As shown in fig. 1, the present invention is implemented by the following steps:

the centrifugal pump comprises an initial impeller with known parameters, the initial impeller is provided with a plurality of identical blades which are uniformly distributed at intervals along the circumference, each blade extends to a position close to the center of the impeller from the edge of the impeller in an arc shape, namely one end of each blade extends to the edge of the impeller, and the other end of each blade extends to the position close to the center of the impeller, and the method comprises the following steps:

1) calculating the Euler lift gradient coefficient of each sampling point on the blade of the initial impeller;

2) judging whether the flowing stall occurs or not by adopting the following mode according to the Euler lift gradient coefficient range, namely dividing the blade profile into a plurality of sections, and judging by using the Euler lift gradient coefficients of the following three sections:

When 0 is present<L<0.1，k_i>37/omega, and 0.6<L<0.7，k_imax>87/omega, and 0.9<L<1.0，k_i<-10/ω. Wherein L is the length of the dimensionless blade profile, i.e. the ratio of the length from the streamline node to the streamline starting point to the total streamline length, the relative streamline is the blade profile, k_imaxIs the maximum value of the Euler lift gradient coefficient, and omega is the angular velocity of the impeller; k is a radical of_iRepresenting the Euler lift gradient coefficient, i representing the ordinal number of the sampling point;

if the flow speed of the impeller is satisfied, the impeller flows and stalls, and the initial impeller is adjusted in the next step to form a composite impeller;

if the condition is not met, the impeller flow is not stalled, and the initial impeller is not adjusted;

3) when the total line length of half of the blades at intervals in the impeller is shortened to form a short blade, the original blade is used as a long blade, the long blade and the short blade are alternately arranged along the circumferential direction, the long blade is subjected to post-loading treatment to obtain a long blade load curve, and the short blade is subjected to pre-loading treatment to obtain a short blade load curve under the condition that the total loading load of the short blade is consistent with the total loading load of the long blade; by adjusting the inlet flow angle and the outlet flow angle of the short blade, the total loading load of the short blade is consistent with the total loading load of the long blade, namely the total area of the load distribution curve of the short blade is consistent with the total area of the load distribution curve of the long blade, the abscissa of the load distribution curve is relative flow line length, and the ordinate is load. In this case, the impeller with even number of blades is designed to be distributed at intervals of long and short blades, and the optimal design of the composite impeller is formed.

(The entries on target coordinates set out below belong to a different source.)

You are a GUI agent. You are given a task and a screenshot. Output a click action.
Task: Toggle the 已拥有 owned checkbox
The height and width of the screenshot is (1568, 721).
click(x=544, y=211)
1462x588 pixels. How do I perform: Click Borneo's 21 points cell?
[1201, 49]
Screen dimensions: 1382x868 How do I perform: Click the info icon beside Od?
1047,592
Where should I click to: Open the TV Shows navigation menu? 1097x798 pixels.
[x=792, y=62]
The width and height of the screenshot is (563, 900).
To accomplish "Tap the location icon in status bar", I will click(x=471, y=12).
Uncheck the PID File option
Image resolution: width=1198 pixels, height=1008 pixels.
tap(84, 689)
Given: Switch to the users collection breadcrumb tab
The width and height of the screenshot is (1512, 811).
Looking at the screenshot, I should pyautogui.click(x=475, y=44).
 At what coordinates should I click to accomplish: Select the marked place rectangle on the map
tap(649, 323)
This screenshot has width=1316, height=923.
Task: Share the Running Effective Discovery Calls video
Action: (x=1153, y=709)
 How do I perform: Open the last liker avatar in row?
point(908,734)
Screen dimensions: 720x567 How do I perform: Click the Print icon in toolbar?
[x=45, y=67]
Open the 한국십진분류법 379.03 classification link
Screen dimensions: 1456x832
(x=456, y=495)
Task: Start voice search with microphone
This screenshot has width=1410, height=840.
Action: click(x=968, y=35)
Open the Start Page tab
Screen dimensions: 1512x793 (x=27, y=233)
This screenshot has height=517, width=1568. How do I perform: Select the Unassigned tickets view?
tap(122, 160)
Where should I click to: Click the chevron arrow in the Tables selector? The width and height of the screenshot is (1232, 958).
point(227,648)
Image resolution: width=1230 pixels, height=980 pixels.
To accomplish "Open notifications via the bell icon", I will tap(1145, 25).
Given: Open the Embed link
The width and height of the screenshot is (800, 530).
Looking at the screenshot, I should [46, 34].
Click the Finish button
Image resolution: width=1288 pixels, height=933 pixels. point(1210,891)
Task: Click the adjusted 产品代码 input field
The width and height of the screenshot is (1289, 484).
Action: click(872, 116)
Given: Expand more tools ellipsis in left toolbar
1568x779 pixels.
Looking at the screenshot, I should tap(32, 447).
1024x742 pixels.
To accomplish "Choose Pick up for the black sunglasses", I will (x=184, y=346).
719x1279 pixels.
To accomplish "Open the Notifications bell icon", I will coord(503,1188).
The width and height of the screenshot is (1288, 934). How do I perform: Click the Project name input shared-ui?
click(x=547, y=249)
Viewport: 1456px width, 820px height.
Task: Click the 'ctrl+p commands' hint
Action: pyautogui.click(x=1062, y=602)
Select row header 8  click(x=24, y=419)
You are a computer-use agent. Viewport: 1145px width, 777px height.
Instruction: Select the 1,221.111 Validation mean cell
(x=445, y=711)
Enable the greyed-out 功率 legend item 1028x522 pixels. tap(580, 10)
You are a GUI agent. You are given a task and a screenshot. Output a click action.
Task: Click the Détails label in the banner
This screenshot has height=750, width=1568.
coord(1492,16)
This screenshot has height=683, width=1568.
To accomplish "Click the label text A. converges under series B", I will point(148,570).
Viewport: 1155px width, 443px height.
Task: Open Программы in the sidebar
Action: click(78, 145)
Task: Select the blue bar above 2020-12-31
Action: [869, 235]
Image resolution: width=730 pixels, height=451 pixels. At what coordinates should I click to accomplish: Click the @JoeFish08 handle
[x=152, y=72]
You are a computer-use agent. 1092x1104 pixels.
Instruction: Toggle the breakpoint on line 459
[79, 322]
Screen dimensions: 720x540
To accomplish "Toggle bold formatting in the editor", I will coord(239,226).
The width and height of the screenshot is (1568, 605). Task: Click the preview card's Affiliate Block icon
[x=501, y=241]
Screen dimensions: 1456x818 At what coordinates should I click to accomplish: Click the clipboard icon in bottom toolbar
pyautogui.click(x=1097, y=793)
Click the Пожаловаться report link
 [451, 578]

And taking the long blade load curve loaded at the back and the short blade load curve loaded at the front as input conditions, and designing the impeller with even number of blades to be distributed at intervals of long and short blades according to a blade profile differential equation to form the optimized design of the composite impeller.

The inlet liquid flow angle and the outlet liquid flow angle are specifically the peripheral speed and relative speed included angle of one end of the blade at the center of the impeller and one end of the blade at the edge of the impeller respectively.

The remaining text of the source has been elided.